» **Exercise objective**:
Transcribe the data below verbatim from the line with "Click the search magnifier in" to the line with "You are a computer-use agent. Screen". Include both of those lines.

Segment Start: Information given

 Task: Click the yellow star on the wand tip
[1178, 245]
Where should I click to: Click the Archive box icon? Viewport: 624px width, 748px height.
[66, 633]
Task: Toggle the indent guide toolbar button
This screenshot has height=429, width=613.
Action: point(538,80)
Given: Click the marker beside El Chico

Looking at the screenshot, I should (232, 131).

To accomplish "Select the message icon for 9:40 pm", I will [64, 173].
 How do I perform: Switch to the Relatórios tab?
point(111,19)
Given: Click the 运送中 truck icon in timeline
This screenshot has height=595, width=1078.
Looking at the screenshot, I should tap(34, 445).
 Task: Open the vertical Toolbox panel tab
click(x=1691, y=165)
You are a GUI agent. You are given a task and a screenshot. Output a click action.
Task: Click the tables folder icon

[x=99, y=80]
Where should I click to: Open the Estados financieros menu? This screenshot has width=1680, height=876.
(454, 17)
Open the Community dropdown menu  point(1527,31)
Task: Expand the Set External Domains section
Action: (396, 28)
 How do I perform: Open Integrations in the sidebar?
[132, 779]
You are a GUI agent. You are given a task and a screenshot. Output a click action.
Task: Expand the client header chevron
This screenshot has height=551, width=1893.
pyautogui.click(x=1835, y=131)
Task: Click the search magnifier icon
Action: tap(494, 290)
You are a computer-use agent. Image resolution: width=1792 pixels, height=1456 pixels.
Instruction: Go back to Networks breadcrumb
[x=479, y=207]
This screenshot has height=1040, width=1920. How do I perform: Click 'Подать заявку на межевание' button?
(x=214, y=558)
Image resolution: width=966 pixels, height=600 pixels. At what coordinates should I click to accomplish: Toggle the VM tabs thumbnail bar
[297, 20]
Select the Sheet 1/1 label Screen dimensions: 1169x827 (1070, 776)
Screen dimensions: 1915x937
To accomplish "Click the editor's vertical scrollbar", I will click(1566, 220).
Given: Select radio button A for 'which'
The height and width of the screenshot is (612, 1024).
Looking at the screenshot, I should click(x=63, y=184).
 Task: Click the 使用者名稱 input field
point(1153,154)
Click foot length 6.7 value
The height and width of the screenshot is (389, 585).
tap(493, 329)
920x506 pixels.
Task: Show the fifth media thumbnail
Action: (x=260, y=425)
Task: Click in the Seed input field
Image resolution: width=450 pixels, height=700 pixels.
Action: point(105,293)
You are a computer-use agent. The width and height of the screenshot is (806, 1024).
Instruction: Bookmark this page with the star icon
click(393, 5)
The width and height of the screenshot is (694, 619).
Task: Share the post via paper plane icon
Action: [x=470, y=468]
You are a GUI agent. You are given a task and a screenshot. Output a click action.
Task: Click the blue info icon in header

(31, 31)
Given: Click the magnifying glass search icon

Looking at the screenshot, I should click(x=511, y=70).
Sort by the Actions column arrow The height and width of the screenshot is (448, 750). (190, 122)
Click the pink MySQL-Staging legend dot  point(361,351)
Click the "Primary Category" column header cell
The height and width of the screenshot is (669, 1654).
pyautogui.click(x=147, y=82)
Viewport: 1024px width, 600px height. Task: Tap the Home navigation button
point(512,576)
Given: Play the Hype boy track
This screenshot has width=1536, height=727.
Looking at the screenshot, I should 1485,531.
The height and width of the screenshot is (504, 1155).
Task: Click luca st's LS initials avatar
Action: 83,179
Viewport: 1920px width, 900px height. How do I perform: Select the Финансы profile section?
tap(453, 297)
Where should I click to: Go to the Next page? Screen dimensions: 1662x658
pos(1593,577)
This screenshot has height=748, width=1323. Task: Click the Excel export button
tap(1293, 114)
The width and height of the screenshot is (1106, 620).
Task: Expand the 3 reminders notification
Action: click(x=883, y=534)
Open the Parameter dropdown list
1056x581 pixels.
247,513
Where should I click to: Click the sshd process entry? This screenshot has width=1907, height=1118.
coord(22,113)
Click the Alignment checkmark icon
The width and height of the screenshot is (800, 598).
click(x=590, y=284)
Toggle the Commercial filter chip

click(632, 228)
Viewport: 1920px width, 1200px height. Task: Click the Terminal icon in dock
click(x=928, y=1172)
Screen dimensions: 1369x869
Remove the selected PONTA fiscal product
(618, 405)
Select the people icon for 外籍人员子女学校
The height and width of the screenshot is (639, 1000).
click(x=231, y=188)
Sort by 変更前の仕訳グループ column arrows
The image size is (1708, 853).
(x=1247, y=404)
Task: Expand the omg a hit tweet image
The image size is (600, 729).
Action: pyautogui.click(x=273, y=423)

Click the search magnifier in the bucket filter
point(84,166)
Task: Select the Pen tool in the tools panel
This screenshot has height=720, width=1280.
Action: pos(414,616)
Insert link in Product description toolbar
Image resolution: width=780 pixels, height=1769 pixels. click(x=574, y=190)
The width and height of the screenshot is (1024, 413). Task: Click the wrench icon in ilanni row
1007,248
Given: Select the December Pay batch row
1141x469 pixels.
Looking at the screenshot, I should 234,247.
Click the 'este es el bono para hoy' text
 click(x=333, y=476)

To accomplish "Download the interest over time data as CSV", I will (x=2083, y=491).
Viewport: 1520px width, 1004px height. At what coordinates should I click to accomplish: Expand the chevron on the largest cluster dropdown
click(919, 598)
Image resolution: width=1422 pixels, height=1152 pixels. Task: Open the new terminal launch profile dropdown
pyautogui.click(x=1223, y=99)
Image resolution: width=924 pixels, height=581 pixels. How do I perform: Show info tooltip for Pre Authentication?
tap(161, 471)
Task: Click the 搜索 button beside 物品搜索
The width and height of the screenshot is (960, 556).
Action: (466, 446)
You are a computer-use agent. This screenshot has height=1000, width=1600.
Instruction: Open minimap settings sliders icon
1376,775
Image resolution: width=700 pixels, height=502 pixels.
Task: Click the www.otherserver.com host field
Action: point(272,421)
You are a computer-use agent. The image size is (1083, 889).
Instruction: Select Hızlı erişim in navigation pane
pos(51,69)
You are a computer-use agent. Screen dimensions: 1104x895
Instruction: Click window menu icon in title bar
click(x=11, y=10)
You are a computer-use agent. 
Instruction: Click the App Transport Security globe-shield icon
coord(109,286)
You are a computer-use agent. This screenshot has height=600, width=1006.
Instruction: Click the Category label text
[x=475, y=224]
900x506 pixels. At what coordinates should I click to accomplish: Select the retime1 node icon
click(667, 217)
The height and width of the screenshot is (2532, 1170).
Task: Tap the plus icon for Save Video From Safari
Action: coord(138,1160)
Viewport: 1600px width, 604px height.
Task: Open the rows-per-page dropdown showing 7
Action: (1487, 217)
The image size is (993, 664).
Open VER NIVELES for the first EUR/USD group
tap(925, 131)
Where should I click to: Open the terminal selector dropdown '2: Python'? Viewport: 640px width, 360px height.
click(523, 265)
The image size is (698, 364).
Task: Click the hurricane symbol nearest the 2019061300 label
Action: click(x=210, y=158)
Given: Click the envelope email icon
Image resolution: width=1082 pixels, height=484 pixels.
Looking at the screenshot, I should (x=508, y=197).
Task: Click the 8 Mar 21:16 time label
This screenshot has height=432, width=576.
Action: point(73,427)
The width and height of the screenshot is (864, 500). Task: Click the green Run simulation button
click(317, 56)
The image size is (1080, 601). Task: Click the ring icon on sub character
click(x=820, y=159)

Segment End: Information given

» **Exercise answer**:
Click the search magnifier in the bucket filter
point(84,166)
Task: Select the Pen tool in the tools panel
This screenshot has height=720, width=1280.
Action: pos(414,616)
Insert link in Product description toolbar
Image resolution: width=780 pixels, height=1769 pixels. click(x=574, y=190)
The width and height of the screenshot is (1024, 413). Task: Click the wrench icon in ilanni row
1007,248
Given: Select the December Pay batch row
1141x469 pixels.
Looking at the screenshot, I should 234,247.
Click the 'este es el bono para hoy' text
 click(x=333, y=476)

To accomplish "Download the interest over time data as CSV", I will (x=2083, y=491).
Viewport: 1520px width, 1004px height. At what coordinates should I click to accomplish: Expand the chevron on the largest cluster dropdown
click(919, 598)
Image resolution: width=1422 pixels, height=1152 pixels. Task: Open the new terminal launch profile dropdown
pyautogui.click(x=1223, y=99)
Image resolution: width=924 pixels, height=581 pixels. How do I perform: Show info tooltip for Pre Authentication?
tap(161, 471)
Task: Click the 搜索 button beside 物品搜索
The width and height of the screenshot is (960, 556).
Action: (466, 446)
You are a computer-use agent. This screenshot has height=1000, width=1600.
Instruction: Open minimap settings sliders icon
1376,775
Image resolution: width=700 pixels, height=502 pixels.
Task: Click the www.otherserver.com host field
Action: point(272,421)
You are a computer-use agent. The image size is (1083, 889).
Instruction: Select Hızlı erişim in navigation pane
pos(51,69)
You are a computer-use agent. Screen dimensions: 1104x895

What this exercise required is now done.